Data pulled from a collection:

★ ★ ★ ★ ★

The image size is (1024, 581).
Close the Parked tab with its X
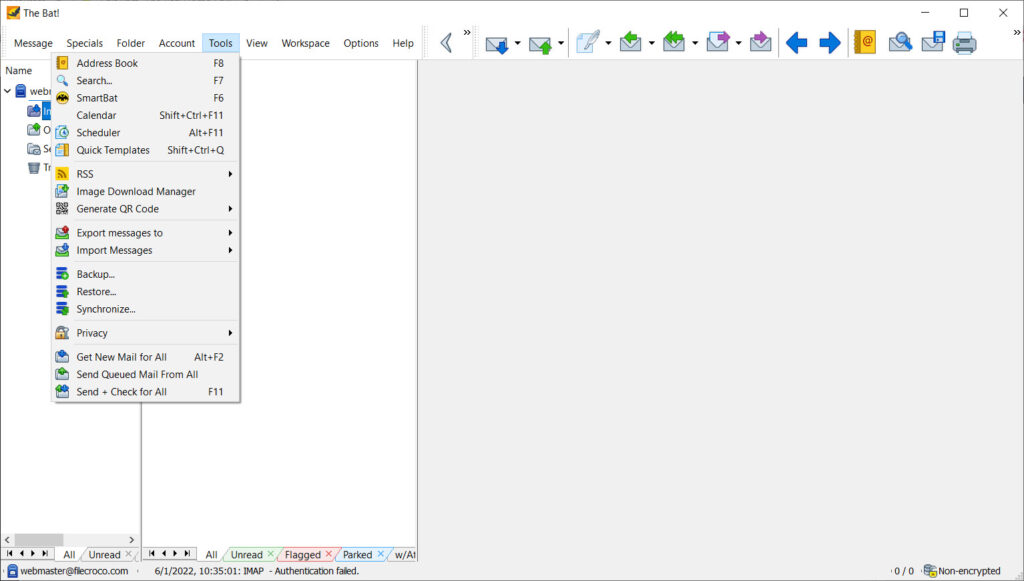click(381, 555)
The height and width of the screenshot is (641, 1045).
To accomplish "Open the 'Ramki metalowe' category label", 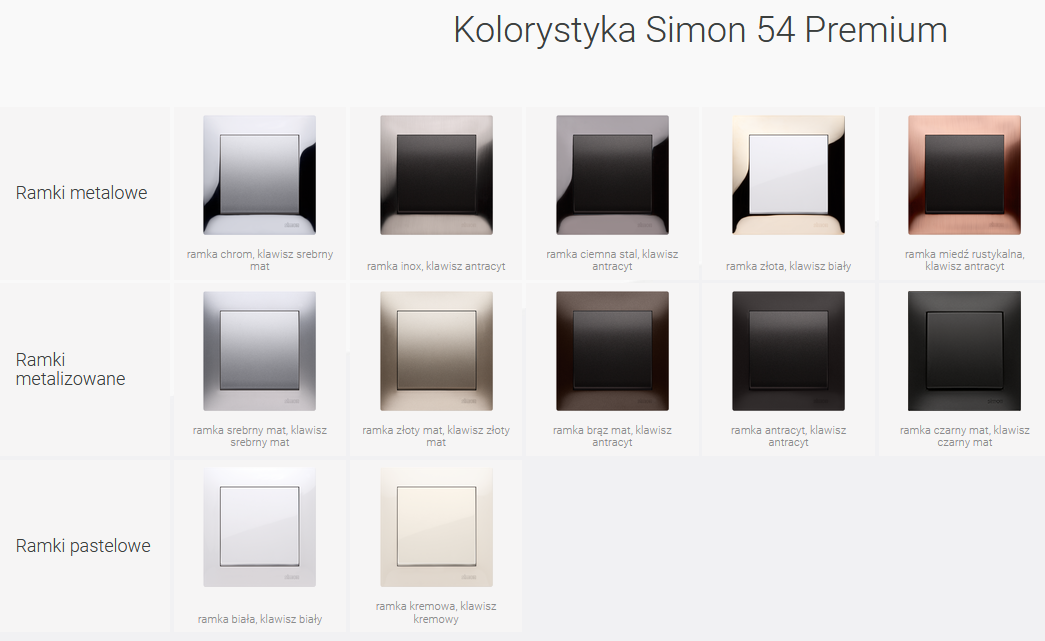I will point(81,193).
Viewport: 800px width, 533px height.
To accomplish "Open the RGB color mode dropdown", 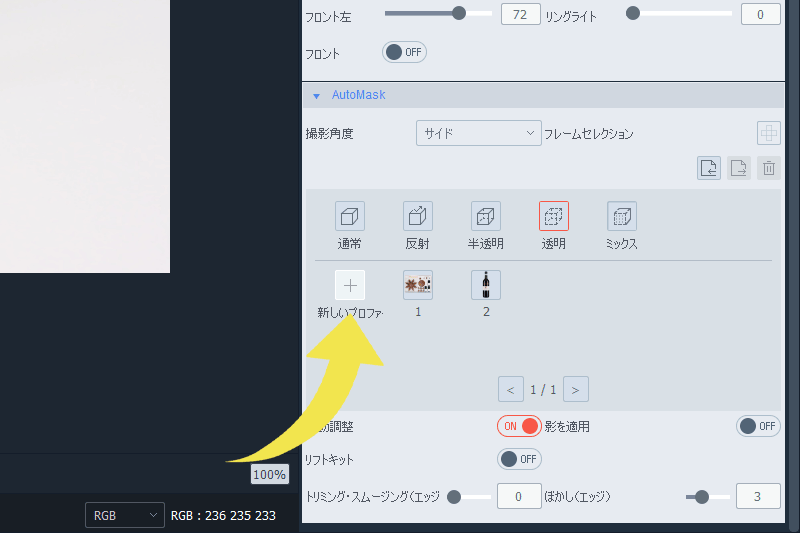I will coord(124,515).

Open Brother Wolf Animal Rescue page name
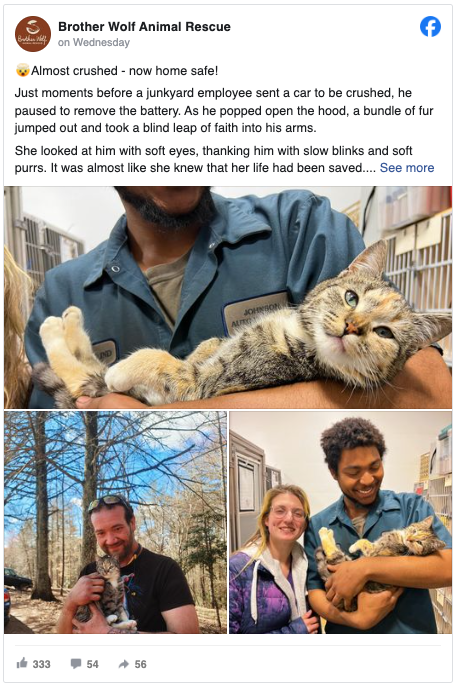pyautogui.click(x=144, y=27)
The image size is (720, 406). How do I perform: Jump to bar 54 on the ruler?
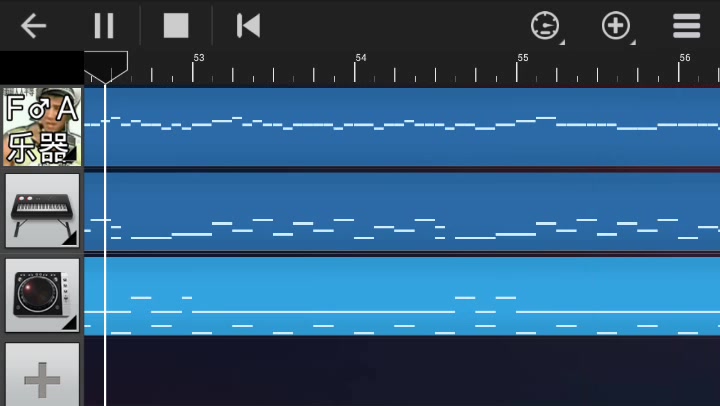[361, 58]
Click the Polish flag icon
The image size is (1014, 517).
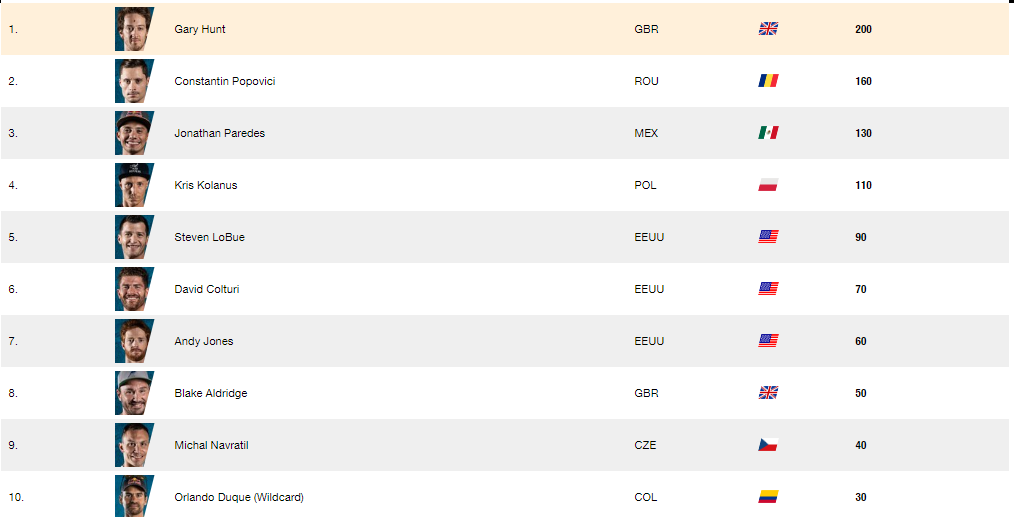point(768,185)
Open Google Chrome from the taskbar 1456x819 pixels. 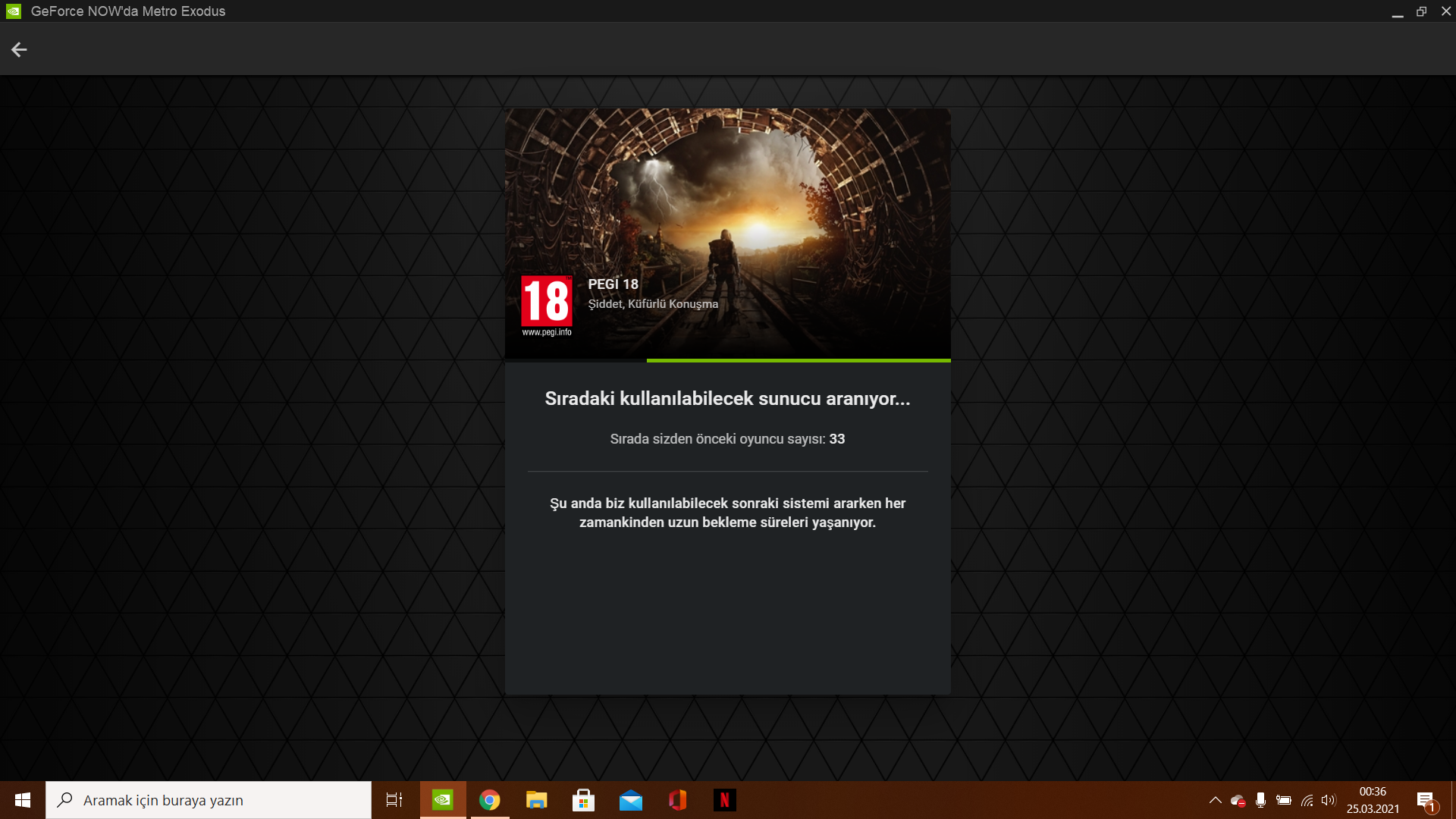tap(490, 800)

★ ★ ★ ★ ★

What you are asked to do:
Pull out every line of the records that contains the string "height", treating uppercase and lowercase as different.

Finished answer:
The height and width of the screenshot is (641, 1045).
Viewport: 800px width, 533px height.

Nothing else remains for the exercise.